Unione Sindacale di Base

Funzioni locali, verso la firma definitiva il contratto dell'arretramento

Nazionale – mercoledì, 16 maggio 2018

Dopo la figuraccia fatta da Aran e Cgil, Cisl, Uil e Csa che sono dovute correre ai ripari con ben 22 pagine di errata corrige sul testo della preintesa del contratto del comparto Funzioni Locali, che era pieno di inesattezze, errori, riferimenti normativi errati e dimenticanze, con l'adunanza del 15 maggio 2018 a Sezioni riunite, la Corte dei Conti, ha certificato l'ipotesi di CCNL per il triennio 2016/2018, ed ora il contratto procederà verso la firma definitiva.

In cambio di pochi spiccioli e qualche centinaia di euro in arretrati, che verranno erogati probabilmente a Giugno, assisteremo ad un sostanziale arretramento della parte normativa del contratto, con importanti ricadute sul versante delle agibilità e diritti dei lavoratori del settore. Le sole 18 ore annuali previste per le visite specialistiche e la necessità della programmazione preventiva per poter usufruire dei permessi della legge 104, ne costituiscono un chiaro esempio.

Dal punto di vista economico è bene ricordare, che dopo 9 anni di mancato rinnovo contrattuale, ai lavoratori verranno riconosciuti gli arretrati solo per il triennio 2016-17-18, certificando una perdita economica secca pro capite di diverse migliaia di euro.

Un contratto da bocciare in toto, senza se e senza ma, che costringerà le amministrazioni locali alla corsa all’adeguamento normativo e regolamentare dei contratti decentrati, tenendo ben presente che dal primo gennaio 2019 il comparto sarà di nuovo senza contratto.
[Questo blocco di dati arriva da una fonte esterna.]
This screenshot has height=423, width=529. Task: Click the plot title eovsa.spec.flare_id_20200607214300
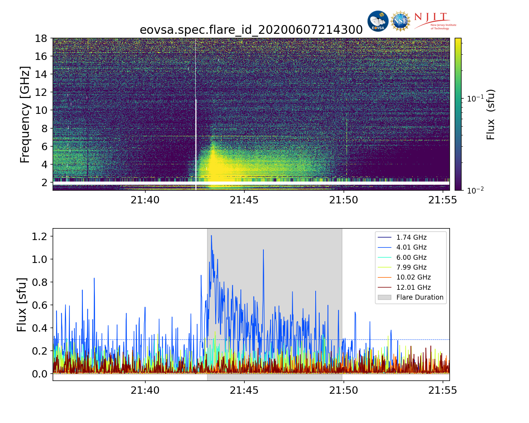pyautogui.click(x=251, y=30)
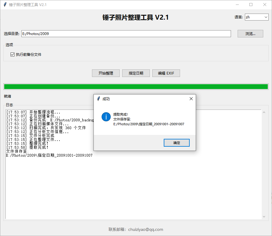272x236 pixels.
Task: Click the directory path input field
Action: (x=126, y=34)
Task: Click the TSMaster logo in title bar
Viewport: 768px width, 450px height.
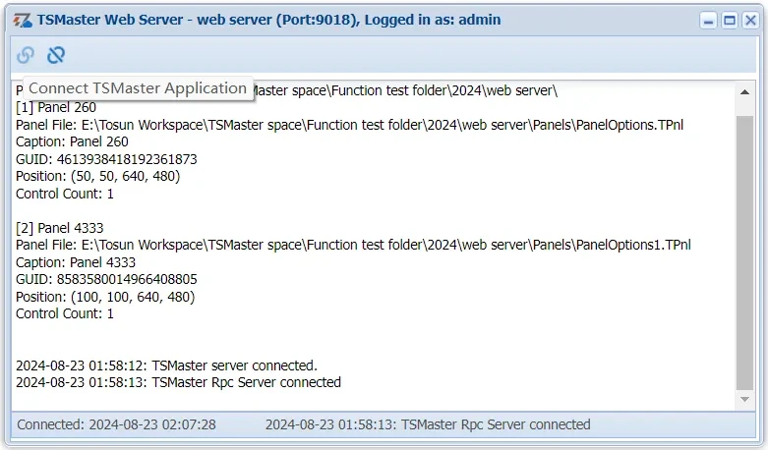Action: [x=23, y=20]
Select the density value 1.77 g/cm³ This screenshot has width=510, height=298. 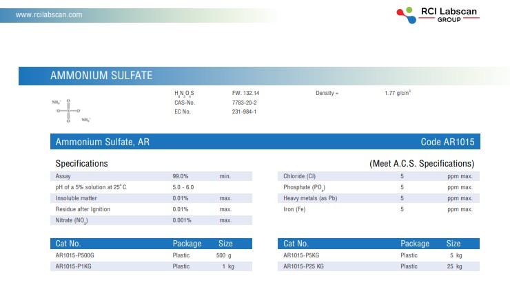click(x=398, y=92)
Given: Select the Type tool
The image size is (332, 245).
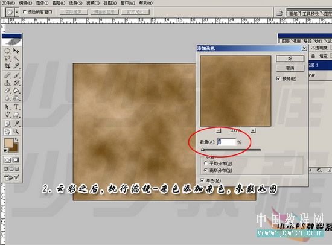Looking at the screenshot, I should [16, 107].
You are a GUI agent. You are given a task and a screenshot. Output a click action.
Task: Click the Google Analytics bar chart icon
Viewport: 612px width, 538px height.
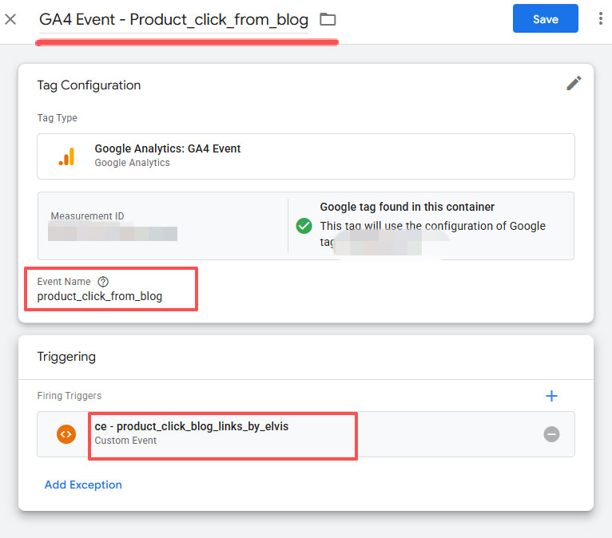(x=66, y=156)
Una presa in giro che i lavoratori non meritavano e che dimostra che il contratto è stato fatto male ed in fretta, per rispondere unicamente alle esigenze della campagna elettorale, sia per le elezioni politiche che per il rinnovo delle RSU.

Un’ alternativa a questo modo di fare sindacato, che non guarda agli interessi dei lavoratori però esiste: rafforzare USB P.I. ed aprire una vera trattativa per “riprenderci tutto”.

E’ necessario riacquistare il terreno dei diritti e di un giusto salario, della dignità e ruolo strategico del lavoro pubblico, di risorse economiche adeguate per il reale e concreto rilancio e valorizzazione dei servizi pubblici, enunciazioni per il momento oggetto di soli e sterili proclami della politica di turno.